En ce sens, nous retrouvons les paroles du pape Benoît XVI adressées aux jeunes à Cologne en 2005 et qui serviront de conclusion :

« Dans les vicissitudes de l’Histoire, ce sont eux, les saints, qui ont été les véritables réformateurs qui, bien souvent, ont fait sortir l’histoire des vallées obscures dans lesquelles elle court toujours le risque de s’enfoncer à nouveau (…). Les saints sont les vrais réformateurs (…). C’est seulement des saints, c’est seulement de Dieu que vient la véritable révolution, le changement fondamental du monde (…).
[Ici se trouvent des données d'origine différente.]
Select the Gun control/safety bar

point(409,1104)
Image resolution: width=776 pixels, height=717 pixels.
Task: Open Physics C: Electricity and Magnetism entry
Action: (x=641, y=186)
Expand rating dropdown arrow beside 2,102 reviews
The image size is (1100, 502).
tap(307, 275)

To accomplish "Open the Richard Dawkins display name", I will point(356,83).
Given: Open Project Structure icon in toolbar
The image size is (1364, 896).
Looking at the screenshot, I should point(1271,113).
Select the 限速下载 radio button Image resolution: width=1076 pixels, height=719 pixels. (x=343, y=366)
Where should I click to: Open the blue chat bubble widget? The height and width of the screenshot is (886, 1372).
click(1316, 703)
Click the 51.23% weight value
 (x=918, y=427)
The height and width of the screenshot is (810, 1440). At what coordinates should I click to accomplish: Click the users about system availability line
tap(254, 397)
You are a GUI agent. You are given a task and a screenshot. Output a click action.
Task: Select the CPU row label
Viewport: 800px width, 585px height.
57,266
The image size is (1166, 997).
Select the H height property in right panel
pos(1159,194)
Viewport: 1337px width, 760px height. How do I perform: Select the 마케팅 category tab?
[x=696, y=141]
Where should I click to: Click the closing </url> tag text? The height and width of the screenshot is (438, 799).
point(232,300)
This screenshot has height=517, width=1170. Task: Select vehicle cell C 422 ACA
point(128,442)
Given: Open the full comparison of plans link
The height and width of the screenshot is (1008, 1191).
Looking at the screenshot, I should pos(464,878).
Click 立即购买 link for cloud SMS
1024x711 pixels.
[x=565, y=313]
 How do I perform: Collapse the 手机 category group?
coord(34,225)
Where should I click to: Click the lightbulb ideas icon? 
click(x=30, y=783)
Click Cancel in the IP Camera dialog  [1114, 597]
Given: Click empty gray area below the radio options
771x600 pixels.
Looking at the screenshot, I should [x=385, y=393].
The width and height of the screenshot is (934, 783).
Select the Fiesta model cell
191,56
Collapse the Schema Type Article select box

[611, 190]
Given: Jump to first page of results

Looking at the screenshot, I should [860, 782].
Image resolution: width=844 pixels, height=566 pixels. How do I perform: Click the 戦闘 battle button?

La révolution véritable consiste uniquement dans le fait de se tourner sans réserve vers Dieu, qui est la mesure de ce qui est juste et qui est, en même temps, l’amour éternel. »

Alors oui, M. de Sales fut… un révolutionnaire !

E. Pépino


Bibliographie :

  • Saint François de Sales, Œuvres, Gallimard, La Pléiade, 1969.
  • Louis Cognet, La Spiritualité moderne, Aubier, 1966.
  • André Ravier, Un Saint et un sage : François de Sales, Nouvelle cité, 1985.
  • Maurice Henry-Couannier, Saint François de Sales et ses amitiés, Castermann 1962.
  • Francis Trochu, Saint François de Sales, 2 vol. Emmanuel Vitte, 1941.
  • L. Hamon, Vie de Saint François de Sales, 2 vol. Paris, 1883.